Requirements:
[a] Name every hydrogen fuel-cell vehicle model mentioned in the excerpt about Toyota's Mirai.
[b] From the Toyota Mirai excerpt, quote the passage between "While perhaps not" and "the Hyundai Nexo.", inclusive.
[c] Write what comes next in the piece on Toyota's Mirai hydrogen car, picking up after its final sentence.

Excerpt:
+++
While perhaps not the most popular form of EVs these days, there are still some automakers out there hedging at least some of their bets on hydrogen being the eventual victor of this EV power war. One such automaker is Toyota, who while working on its own range of battery electric vehicles, has also recently unveiled an all-new iteration of its Mirai hydrogen fuel-cell electric vehicle (FCEV).
To those unfamiliar, Toyota has actually been a major player in the hydrogen transportation sector since the development its first hydrogen FCEV back in 1992. Saying that, it took a staggering 22 years before the first generation Mirai made its debut in Europe and North America in 2014. It is also still one of the three hydrogen FCEVs available on the market at the time, with the other two being the Honda Clarity and the Hyundai Nexo.
Discounting the near unobtanium hydrogen fuel supply for the majority of motorists around the world, the first generation Mirai also didn’t help its sales numbers for being the funky-looking mid-sized sedan that it was. So it is no surprise then that only 11,000 of these Toyota hydrogen FCEVs found owners in the last 6 years.
+++
Excerpted records:

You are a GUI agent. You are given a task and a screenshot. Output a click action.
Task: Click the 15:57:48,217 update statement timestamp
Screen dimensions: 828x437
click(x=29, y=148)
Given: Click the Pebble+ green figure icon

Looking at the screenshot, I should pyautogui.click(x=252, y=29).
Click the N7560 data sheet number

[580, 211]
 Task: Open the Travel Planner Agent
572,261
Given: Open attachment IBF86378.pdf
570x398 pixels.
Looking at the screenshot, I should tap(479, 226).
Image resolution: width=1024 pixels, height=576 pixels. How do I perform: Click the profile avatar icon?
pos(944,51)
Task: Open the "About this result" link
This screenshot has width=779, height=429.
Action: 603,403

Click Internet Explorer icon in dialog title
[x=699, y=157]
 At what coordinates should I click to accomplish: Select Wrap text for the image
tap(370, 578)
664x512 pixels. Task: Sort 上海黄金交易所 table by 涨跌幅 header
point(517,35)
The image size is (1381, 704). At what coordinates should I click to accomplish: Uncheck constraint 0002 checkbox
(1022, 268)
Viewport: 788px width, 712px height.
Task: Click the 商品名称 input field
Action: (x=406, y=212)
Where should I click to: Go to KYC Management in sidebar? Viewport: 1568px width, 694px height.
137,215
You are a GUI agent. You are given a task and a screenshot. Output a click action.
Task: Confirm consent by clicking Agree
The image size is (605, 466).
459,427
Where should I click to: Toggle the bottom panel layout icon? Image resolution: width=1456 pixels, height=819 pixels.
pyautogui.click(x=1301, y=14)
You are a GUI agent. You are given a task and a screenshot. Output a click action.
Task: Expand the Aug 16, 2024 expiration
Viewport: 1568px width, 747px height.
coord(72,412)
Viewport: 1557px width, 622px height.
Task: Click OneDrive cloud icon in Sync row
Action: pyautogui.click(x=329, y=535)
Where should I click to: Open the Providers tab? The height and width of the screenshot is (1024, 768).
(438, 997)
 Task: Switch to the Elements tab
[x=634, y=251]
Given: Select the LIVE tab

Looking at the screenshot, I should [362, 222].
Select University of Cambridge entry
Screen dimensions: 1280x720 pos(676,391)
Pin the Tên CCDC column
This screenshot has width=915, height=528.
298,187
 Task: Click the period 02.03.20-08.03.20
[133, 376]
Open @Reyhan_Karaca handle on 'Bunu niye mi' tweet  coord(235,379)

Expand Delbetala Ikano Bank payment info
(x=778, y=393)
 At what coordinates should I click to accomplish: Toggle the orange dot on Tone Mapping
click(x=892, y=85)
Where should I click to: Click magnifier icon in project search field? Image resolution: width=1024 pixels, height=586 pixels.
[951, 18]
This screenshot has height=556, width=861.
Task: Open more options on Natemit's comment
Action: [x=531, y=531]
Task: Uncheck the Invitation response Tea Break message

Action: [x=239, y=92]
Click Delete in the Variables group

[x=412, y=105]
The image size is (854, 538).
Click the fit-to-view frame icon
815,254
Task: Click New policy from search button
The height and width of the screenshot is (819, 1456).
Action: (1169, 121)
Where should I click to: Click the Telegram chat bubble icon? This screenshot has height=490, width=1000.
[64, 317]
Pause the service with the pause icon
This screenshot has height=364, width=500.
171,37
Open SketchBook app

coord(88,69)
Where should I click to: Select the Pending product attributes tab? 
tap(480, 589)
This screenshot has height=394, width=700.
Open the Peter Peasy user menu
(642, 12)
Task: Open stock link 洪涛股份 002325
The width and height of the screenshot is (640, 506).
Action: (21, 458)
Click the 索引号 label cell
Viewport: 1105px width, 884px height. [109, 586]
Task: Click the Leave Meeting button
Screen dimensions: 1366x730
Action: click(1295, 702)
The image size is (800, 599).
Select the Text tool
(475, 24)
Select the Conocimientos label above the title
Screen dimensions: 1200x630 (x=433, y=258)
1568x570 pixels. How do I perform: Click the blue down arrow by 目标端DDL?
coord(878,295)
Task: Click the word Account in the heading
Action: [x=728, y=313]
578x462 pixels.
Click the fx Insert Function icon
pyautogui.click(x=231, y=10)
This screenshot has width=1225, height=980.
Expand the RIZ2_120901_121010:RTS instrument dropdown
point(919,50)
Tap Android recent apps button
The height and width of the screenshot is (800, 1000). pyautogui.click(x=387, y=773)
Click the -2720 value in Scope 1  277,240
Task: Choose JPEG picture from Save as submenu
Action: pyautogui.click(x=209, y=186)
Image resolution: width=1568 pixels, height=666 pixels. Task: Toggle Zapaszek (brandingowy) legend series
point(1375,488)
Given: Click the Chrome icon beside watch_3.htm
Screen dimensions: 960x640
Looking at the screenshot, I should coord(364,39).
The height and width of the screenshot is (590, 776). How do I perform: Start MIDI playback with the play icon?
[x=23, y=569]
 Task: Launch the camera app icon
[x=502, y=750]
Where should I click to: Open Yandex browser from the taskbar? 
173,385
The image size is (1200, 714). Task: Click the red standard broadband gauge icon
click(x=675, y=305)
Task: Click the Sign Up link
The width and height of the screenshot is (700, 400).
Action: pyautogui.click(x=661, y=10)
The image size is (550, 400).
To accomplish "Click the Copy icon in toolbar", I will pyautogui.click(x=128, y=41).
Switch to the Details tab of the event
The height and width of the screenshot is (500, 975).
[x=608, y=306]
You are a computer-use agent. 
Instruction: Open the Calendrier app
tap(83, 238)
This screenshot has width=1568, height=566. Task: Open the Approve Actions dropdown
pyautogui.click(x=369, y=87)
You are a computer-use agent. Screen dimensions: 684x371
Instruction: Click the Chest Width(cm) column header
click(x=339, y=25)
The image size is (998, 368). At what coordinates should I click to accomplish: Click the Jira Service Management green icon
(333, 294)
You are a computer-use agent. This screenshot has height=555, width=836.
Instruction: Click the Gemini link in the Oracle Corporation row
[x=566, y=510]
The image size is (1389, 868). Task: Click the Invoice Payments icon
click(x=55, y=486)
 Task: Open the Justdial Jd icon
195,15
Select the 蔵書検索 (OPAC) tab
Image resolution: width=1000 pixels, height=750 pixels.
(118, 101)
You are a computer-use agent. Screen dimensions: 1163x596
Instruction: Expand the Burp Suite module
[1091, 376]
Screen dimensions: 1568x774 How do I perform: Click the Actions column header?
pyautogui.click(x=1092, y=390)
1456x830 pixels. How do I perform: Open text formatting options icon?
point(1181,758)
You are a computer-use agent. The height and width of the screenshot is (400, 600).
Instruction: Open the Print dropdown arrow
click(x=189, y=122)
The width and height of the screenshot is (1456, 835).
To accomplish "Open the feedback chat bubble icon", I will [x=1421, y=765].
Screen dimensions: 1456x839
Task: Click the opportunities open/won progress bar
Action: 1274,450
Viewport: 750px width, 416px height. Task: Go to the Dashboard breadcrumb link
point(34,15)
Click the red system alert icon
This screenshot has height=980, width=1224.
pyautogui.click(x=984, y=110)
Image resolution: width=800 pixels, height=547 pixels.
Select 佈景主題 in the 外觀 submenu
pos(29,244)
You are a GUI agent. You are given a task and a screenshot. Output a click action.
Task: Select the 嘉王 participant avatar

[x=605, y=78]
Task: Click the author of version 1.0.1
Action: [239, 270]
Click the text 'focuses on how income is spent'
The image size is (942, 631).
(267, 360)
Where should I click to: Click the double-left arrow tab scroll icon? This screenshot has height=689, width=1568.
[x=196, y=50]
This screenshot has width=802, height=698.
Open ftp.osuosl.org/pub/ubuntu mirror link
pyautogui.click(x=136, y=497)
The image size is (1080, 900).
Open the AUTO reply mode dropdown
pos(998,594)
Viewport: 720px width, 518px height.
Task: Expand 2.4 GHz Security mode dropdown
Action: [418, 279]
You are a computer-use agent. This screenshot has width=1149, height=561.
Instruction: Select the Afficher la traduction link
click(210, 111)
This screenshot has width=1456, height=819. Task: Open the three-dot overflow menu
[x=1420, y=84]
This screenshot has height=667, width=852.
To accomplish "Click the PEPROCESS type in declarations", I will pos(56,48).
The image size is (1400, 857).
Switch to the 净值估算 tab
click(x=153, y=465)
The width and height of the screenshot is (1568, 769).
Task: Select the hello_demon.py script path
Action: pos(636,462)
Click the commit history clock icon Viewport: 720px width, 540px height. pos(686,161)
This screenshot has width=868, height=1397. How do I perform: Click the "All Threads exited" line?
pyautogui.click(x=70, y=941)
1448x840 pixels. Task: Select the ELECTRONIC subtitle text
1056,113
+++
Answers to the exercise:
[a] Toyota Mirai, Honda Clarity, Hyundai Nexo

[b]
While perhaps not the most popular form of EVs these days, there are still some automakers out there hedging at least some of their bets on hydrogen being the eventual victor of this EV power war. One such automaker is Toyota, who while working on its own range of battery electric vehicles, has also recently unveiled an all-new iteration of its Mirai hydrogen fuel-cell electric vehicle (FCEV).
To those unfamiliar, Toyota has actually been a major player in the hydrogen transportation sector since the development its first hydrogen FCEV back in 1992. Saying that, it took a staggering 22 years before the first generation Mirai made its debut in Europe and North America in 2014. It is also still one of the three hydrogen FCEVs available on the market at the time, with the other two being the Honda Clarity and the Hyundai Nexo.

[c]
For this all-new Mirai however, the Japanese auto giant has targeted a model-specific increase in sales by 10 fold with this second generation model. To that end then, this new second-generation Mirai has been radically redesigned from the outgoing model.
Starting with the chassis itself, this second generation Mirai is no longer situated in the mid-sized sedan category. Instead, Toyota’s new hydrogen FCEV has grown to be a full-sized sedan. Sitting on Toyota’s GA-L platform, which incidentally underpins the current Lexus LS, this new model now measures in at nearly 5 metres in length, and has grown by some 7 cm in width from its predecessor.
Saying that, the new car actually sits 65 mm shorter than the first generation model. Thus, in combination with a cleaner (and more visually appealing) exterior aesthetic that features a lower roof line, means that the new, larger Mirai is actually more aerodynamically efficient than its predecessor. Thereby going some way into explaining the 30% increase in range achieved over the current model, with over 650 km claimed to be had on a full tank of hydrogen.
Technically, if we are to be more pedantic, it is actually three full tanks of hydrogen. Thanks to the larger size of car, Toyota has now managed to squeeze in an extra 1 kg of hydrogen into the new Mirai compared to the outgoing model. Spread across one large tank longitudinally beneath the vehicle floor, and two smaller tanks set laterally beneath the rear seats and boot, the Mirai now holds 5.6 kg of compressed hydrogen.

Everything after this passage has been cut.